Por otro lado, las personas con miedo a las palabras se hunden en el silencio, cavan un pozo profundo con paredes gruesas para lanzarse al fondo y aislarse de los demás. Cuando hablan, lo hacen con eufemismos: palabra de origen griego que el historiador Tucídides llamó fraseología decorativa.

Lo que somos incapaces de decir no se desvanece en el aire. Si no pronunciamos las palabras que expresan lo que realmente sentimos, no podremos resolver el problema. Los valientes no son quienes emplean palabras dañinas cargadas de prejuicios, sino quienes escogen con cuidado los verbos y sustantivos para expresar lo que sienten, sin llevar en los labios una filosa daga escondida.

Las emociones, como las frutas, pueden tener frescura, sabor agridulce, reventar de gusto en la boca, como las palabras dichas en el momento justo. Si les ponemos una mordaza y las silenciamos, pueden podrirse, llenarse de moho, en una descomposición que no sólo provoca un mal sabor, sino que es dañina para la salud.

El diálogo franco entre amigos o familiares a veces significa un reto, porque no encontramos la manera de tocar el asunto, y seguimos girando alrededor del elefante en el cuarto, sin nombrarlo, con la secreta ilusión de que un día se desvanezca frente a nuestros ojos, se disipe y deje el aire limpio y claro, lo que no ocurrirá si no lo enfrentamos.

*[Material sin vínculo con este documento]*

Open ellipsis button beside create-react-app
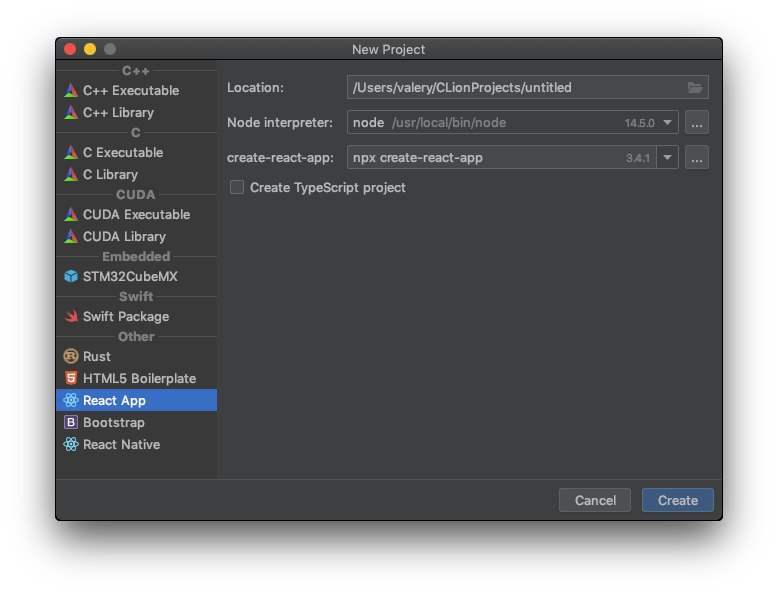Image resolution: width=778 pixels, height=594 pixels. coord(697,158)
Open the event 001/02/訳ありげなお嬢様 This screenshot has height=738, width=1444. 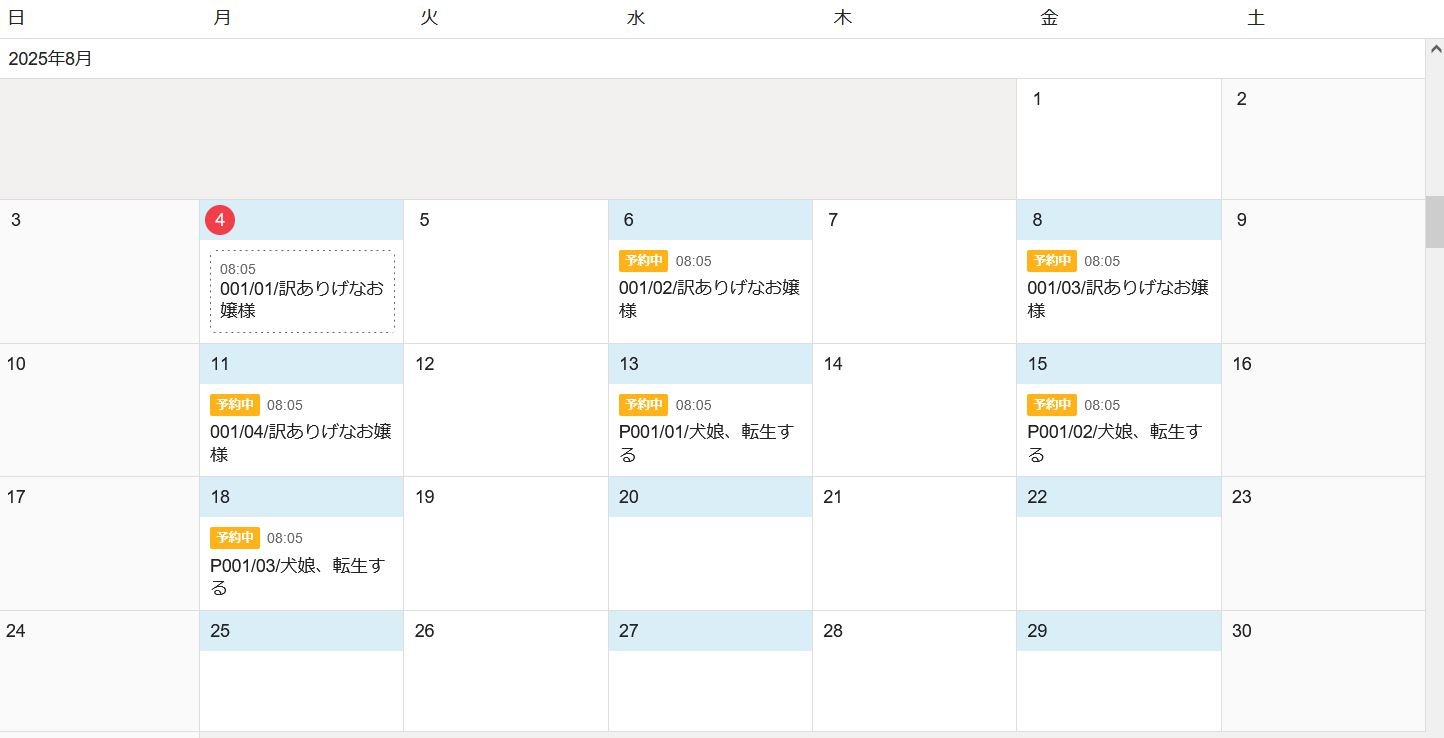(x=709, y=299)
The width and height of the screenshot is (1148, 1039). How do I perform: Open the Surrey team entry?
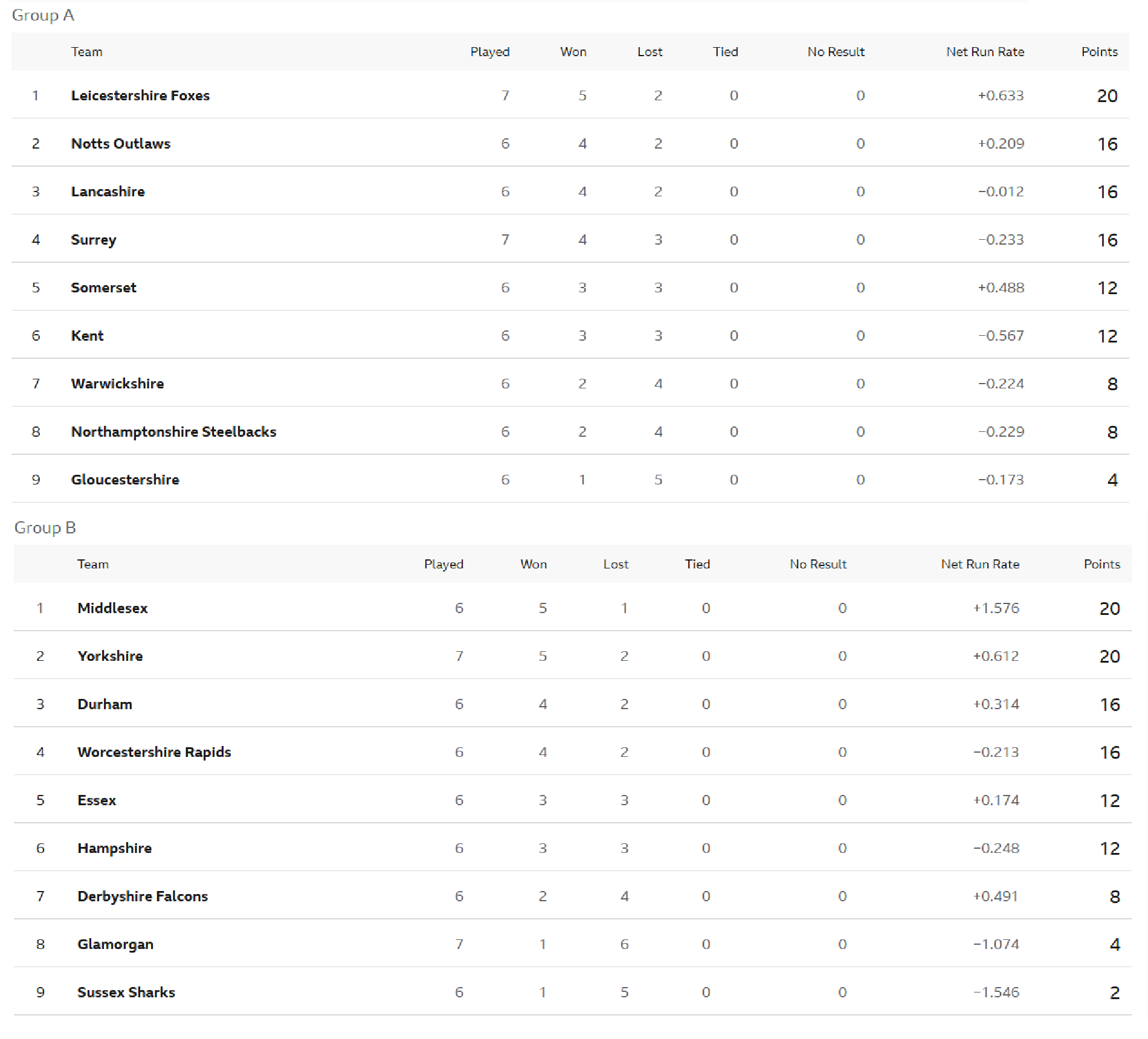click(94, 240)
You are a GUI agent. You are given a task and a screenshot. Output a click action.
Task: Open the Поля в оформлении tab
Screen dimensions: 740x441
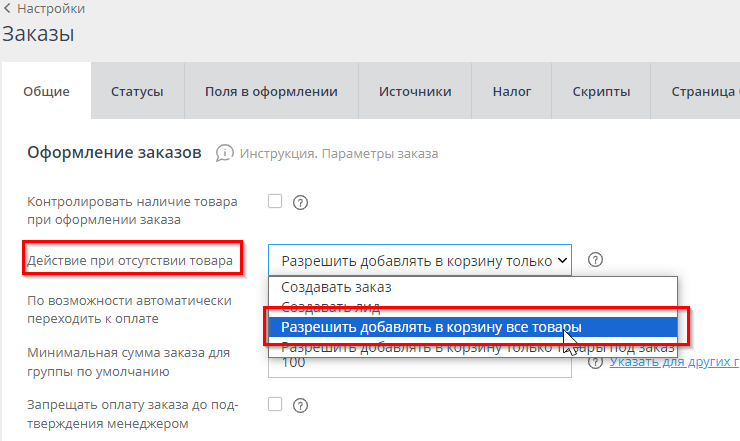click(x=271, y=92)
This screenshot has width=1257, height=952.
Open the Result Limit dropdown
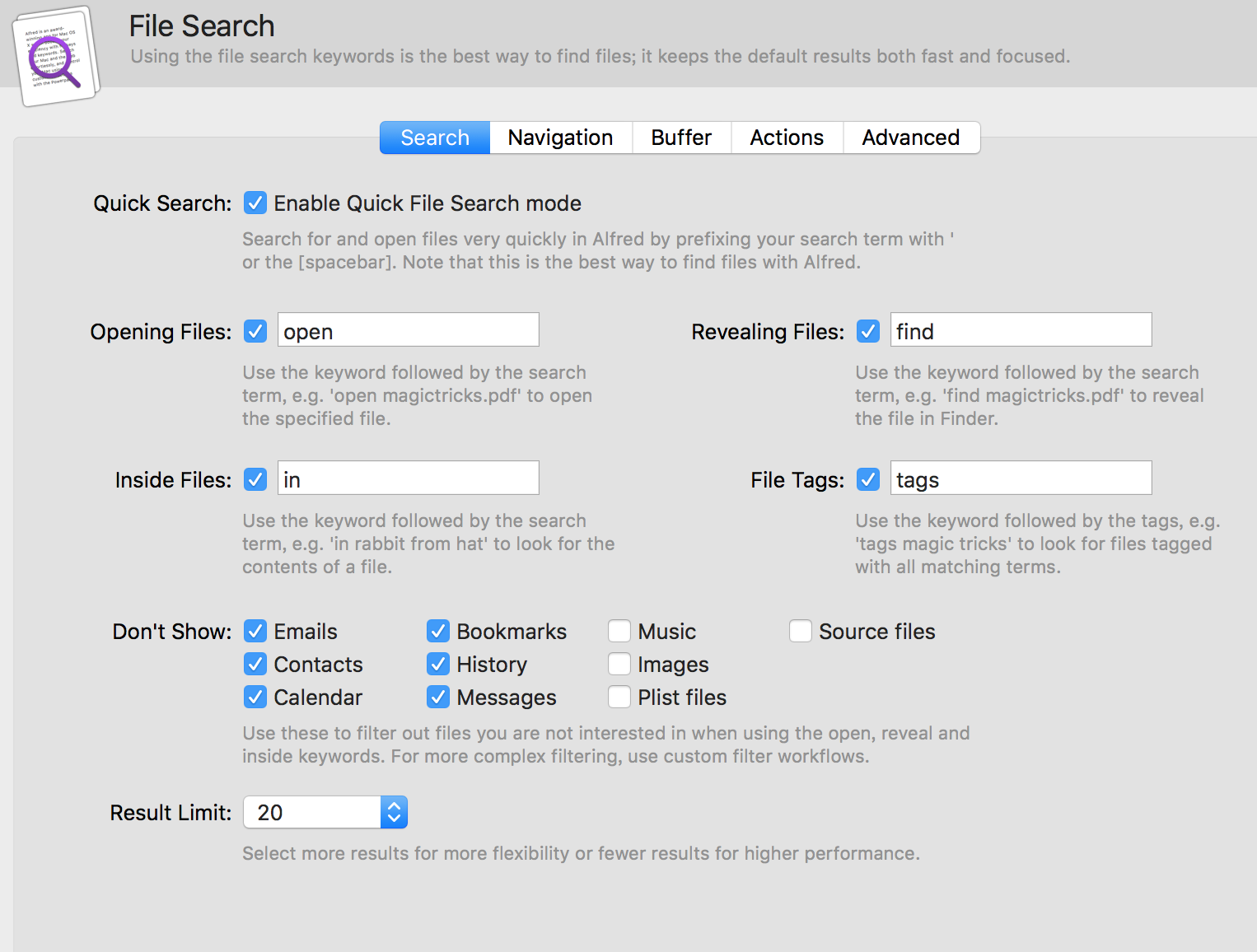coord(325,813)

Evitamos decir la palabra “negro” al referirnos a un ser humano cuya piel tiene un matiz oscuro. Al atribuirle a ese adjetivo una fuerza poderosa y dañina, en su lugar usamos “personas de color”. Siguiendo esa lógica, las personas de piel clara son transparentes o incoloras. Así de absurdos son los eufemismos.

Durante muchos años, fui profesora de español para estudiantes de Estados Unidos, quienes se asombraban de que en México, en la intimidad de las familias, llamáramos “negro” a un chiquillo de tez morena, o “güero” a su hermano ligeramente más blanco, sin que fuera rubio. Al escuchar en una celebración la pieza La Negra, canción sonora que abre la llegada de los mariachis, les parecía una ofensa que flotara en el aire. Esa palabra para ellos implica siglos de esclavitud, abuso, trata de personas y sumisión. Por ello, han creado leyes y normas para prohibir en las escuelas la lectura de novelas como La cabaña del Tío Tom, de Harriet Beecher Stowe. Algunas autoridades educativas, en todo el mundo, consideran que los niños lectores no piensan ni disciernen, que en las familias no hay comunicación.

Con la censura, eso es precisamente lo que logran.